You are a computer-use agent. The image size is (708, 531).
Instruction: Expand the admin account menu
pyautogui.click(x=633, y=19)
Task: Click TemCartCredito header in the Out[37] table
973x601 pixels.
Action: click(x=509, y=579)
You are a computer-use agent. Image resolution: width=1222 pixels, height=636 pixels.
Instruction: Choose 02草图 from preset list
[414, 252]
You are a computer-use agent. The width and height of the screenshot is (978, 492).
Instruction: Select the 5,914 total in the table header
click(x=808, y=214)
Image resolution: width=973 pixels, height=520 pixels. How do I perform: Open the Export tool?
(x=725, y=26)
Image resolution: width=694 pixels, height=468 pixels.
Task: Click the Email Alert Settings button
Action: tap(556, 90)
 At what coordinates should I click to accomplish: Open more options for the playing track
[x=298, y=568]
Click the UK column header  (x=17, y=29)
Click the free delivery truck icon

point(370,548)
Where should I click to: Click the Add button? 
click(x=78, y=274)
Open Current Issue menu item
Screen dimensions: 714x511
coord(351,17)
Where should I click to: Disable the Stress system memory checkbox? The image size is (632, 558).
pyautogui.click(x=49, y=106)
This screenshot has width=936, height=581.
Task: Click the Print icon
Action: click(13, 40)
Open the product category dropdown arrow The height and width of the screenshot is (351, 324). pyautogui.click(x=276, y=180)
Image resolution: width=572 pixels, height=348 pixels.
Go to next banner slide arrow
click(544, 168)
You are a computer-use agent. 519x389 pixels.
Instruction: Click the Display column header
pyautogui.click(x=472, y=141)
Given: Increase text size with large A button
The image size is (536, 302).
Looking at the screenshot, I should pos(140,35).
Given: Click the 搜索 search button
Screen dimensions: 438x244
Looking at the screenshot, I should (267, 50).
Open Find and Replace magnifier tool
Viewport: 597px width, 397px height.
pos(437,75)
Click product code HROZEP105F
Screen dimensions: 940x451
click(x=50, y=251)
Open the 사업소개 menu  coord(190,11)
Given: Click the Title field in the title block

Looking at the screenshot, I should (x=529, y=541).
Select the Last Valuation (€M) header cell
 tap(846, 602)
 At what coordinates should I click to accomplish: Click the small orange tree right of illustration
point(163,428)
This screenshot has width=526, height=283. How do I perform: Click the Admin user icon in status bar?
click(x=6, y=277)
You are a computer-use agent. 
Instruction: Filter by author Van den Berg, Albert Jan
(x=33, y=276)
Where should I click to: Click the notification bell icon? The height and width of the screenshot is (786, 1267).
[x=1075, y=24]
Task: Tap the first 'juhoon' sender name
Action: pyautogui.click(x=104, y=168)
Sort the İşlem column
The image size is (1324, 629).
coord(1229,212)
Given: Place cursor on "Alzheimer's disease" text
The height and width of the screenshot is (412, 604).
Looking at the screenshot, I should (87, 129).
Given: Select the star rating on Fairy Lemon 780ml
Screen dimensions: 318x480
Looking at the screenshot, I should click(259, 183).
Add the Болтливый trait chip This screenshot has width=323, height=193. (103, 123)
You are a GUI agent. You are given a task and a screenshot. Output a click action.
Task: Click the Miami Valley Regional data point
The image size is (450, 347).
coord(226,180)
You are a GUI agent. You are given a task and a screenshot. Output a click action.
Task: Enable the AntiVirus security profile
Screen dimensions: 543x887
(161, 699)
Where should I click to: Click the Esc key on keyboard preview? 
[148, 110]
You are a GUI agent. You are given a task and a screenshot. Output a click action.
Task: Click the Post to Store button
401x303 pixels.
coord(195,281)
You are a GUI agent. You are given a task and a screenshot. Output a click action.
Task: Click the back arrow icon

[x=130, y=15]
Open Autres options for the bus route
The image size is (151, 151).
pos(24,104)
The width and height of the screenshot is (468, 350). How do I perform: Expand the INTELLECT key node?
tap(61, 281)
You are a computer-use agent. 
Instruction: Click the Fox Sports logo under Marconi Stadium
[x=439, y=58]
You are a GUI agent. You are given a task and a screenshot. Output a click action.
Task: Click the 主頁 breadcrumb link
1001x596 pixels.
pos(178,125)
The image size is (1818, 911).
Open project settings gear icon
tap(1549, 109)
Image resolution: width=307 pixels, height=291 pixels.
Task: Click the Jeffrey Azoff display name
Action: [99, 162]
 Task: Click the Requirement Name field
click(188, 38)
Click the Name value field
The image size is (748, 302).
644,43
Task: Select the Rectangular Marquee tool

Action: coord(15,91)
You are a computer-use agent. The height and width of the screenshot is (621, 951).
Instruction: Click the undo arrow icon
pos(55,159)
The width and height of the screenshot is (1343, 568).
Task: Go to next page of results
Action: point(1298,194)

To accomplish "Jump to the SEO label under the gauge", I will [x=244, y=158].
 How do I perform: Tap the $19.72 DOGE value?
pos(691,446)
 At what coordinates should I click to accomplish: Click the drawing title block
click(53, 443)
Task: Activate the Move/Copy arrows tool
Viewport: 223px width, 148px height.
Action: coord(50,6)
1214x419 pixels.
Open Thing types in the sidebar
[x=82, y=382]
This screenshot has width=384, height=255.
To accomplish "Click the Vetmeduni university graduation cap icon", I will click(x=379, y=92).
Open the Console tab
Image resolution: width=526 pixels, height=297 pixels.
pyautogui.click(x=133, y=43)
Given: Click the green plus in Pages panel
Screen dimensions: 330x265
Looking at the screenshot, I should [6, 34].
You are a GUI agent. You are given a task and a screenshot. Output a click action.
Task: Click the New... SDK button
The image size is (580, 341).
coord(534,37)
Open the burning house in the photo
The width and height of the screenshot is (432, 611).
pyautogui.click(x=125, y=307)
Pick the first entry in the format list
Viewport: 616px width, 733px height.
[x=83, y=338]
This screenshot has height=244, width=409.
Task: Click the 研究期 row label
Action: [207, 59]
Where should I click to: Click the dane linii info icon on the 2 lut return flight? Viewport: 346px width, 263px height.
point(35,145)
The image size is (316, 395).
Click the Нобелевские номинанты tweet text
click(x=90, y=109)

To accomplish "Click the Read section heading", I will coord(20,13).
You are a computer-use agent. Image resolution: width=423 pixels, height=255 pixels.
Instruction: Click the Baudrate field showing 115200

• [What the task requires]: Every line above should be written out again exactly as it stands.

• [Exercise result]:
You are a computer-use agent. The image size is (708, 531).
Instruction: Expand the admin account menu
pyautogui.click(x=633, y=19)
Task: Click TemCartCredito header in the Out[37] table
973x601 pixels.
Action: click(x=509, y=579)
You are a computer-use agent. Image resolution: width=1222 pixels, height=636 pixels.
Instruction: Choose 02草图 from preset list
[414, 252]
You are a computer-use agent. The width and height of the screenshot is (978, 492).
Instruction: Select the 5,914 total in the table header
click(x=808, y=214)
Image resolution: width=973 pixels, height=520 pixels. How do I perform: Open the Export tool?
(x=725, y=26)
Image resolution: width=694 pixels, height=468 pixels.
Task: Click the Email Alert Settings button
Action: tap(556, 90)
 At what coordinates should I click to accomplish: Open more options for the playing track
[x=298, y=568]
Click the UK column header  (x=17, y=29)
Click the free delivery truck icon

point(370,548)
Where should I click to: Click the Add button? 
click(x=78, y=274)
Open Current Issue menu item
Screen dimensions: 714x511
coord(351,17)
Where should I click to: Disable the Stress system memory checkbox? The image size is (632, 558).
pyautogui.click(x=49, y=106)
This screenshot has width=936, height=581.
Task: Click the Print icon
Action: click(13, 40)
Open the product category dropdown arrow The height and width of the screenshot is (351, 324). pyautogui.click(x=276, y=180)
Image resolution: width=572 pixels, height=348 pixels.
Go to next banner slide arrow
click(544, 168)
You are a computer-use agent. 519x389 pixels.
Instruction: Click the Display column header
pyautogui.click(x=472, y=141)
Given: Increase text size with large A button
The image size is (536, 302).
Looking at the screenshot, I should pos(140,35).
Given: Click the 搜索 search button
Screen dimensions: 438x244
Looking at the screenshot, I should (267, 50).
Open Find and Replace magnifier tool
Viewport: 597px width, 397px height.
pos(437,75)
Click product code HROZEP105F
Screen dimensions: 940x451
click(x=50, y=251)
Open the 사업소개 menu  coord(190,11)
Given: Click the Title field in the title block

Looking at the screenshot, I should (x=529, y=541).
Select the Last Valuation (€M) header cell
 tap(846, 602)
 At what coordinates should I click to accomplish: Click the small orange tree right of illustration
point(163,428)
This screenshot has width=526, height=283. How do I perform: Click the Admin user icon in status bar?
click(x=6, y=277)
You are a computer-use agent. 
Instruction: Filter by author Van den Berg, Albert Jan
(x=33, y=276)
Where should I click to: Click the notification bell icon? The height and width of the screenshot is (786, 1267).
[x=1075, y=24]
Task: Tap the first 'juhoon' sender name
Action: pyautogui.click(x=104, y=168)
Sort the İşlem column
The image size is (1324, 629).
coord(1229,212)
Given: Place cursor on "Alzheimer's disease" text
The height and width of the screenshot is (412, 604).
Looking at the screenshot, I should (87, 129).
Given: Select the star rating on Fairy Lemon 780ml
Screen dimensions: 318x480
Looking at the screenshot, I should click(259, 183).
Add the Болтливый trait chip This screenshot has width=323, height=193. (103, 123)
You are a GUI agent. You are given a task and a screenshot. Output a click action.
Task: Click the Miami Valley Regional data point
The image size is (450, 347).
coord(226,180)
You are a GUI agent. You are given a task and a screenshot. Output a click action.
Task: Enable the AntiVirus security profile
Screen dimensions: 543x887
(161, 699)
Where should I click to: Click the Esc key on keyboard preview? 
[148, 110]
You are a GUI agent. You are given a task and a screenshot. Output a click action.
Task: Click the Post to Store button
401x303 pixels.
coord(195,281)
You are a GUI agent. You are given a task and a screenshot. Output a click action.
Task: Click the back arrow icon

[x=130, y=15]
Open Autres options for the bus route
The image size is (151, 151).
pos(24,104)
The width and height of the screenshot is (468, 350). How do I perform: Expand the INTELLECT key node?
tap(61, 281)
You are a computer-use agent. 
Instruction: Click the Fox Sports logo under Marconi Stadium
[x=439, y=58]
You are a GUI agent. You are given a task and a screenshot. Output a click action.
Task: Click the 主頁 breadcrumb link
1001x596 pixels.
pos(178,125)
The image size is (1818, 911).
Open project settings gear icon
tap(1549, 109)
Image resolution: width=307 pixels, height=291 pixels.
Task: Click the Jeffrey Azoff display name
Action: [99, 162]
 Task: Click the Requirement Name field
click(188, 38)
Click the Name value field
The image size is (748, 302).
644,43
Task: Select the Rectangular Marquee tool

Action: coord(15,91)
You are a computer-use agent. The height and width of the screenshot is (621, 951).
Instruction: Click the undo arrow icon
pos(55,159)
The width and height of the screenshot is (1343, 568).
Task: Go to next page of results
Action: point(1298,194)

To accomplish "Jump to the SEO label under the gauge", I will [x=244, y=158].
 How do I perform: Tap the $19.72 DOGE value?
pos(691,446)
 At what coordinates should I click to accomplish: Click the drawing title block
click(53, 443)
Task: Activate the Move/Copy arrows tool
Viewport: 223px width, 148px height.
Action: coord(50,6)
1214x419 pixels.
Open Thing types in the sidebar
[x=82, y=382]
This screenshot has width=384, height=255.
To accomplish "Click the Vetmeduni university graduation cap icon", I will click(x=379, y=92).
Open the Console tab
Image resolution: width=526 pixels, height=297 pixels.
pyautogui.click(x=133, y=43)
Given: Click the green plus in Pages panel
Screen dimensions: 330x265
Looking at the screenshot, I should [6, 34].
You are a GUI agent. You are given a task and a screenshot. Output a click action.
Task: Click the New... SDK button
The image size is (580, 341).
coord(534,37)
Open the burning house in the photo
The width and height of the screenshot is (432, 611).
pyautogui.click(x=125, y=307)
Pick the first entry in the format list
Viewport: 616px width, 733px height.
[x=83, y=338]
This screenshot has height=244, width=409.
Task: Click the 研究期 row label
Action: [207, 59]
Where should I click to: Click the dane linii info icon on the 2 lut return flight? Viewport: 346px width, 263px height.
point(35,145)
The image size is (316, 395).
Click the Нобелевские номинанты tweet text
click(x=90, y=109)

To accomplish "Click the Read section heading", I will coord(20,13).
You are a computer-use agent. Image resolution: width=423 pixels, height=255 pixels.
Instruction: Click the Baudrate field showing 115200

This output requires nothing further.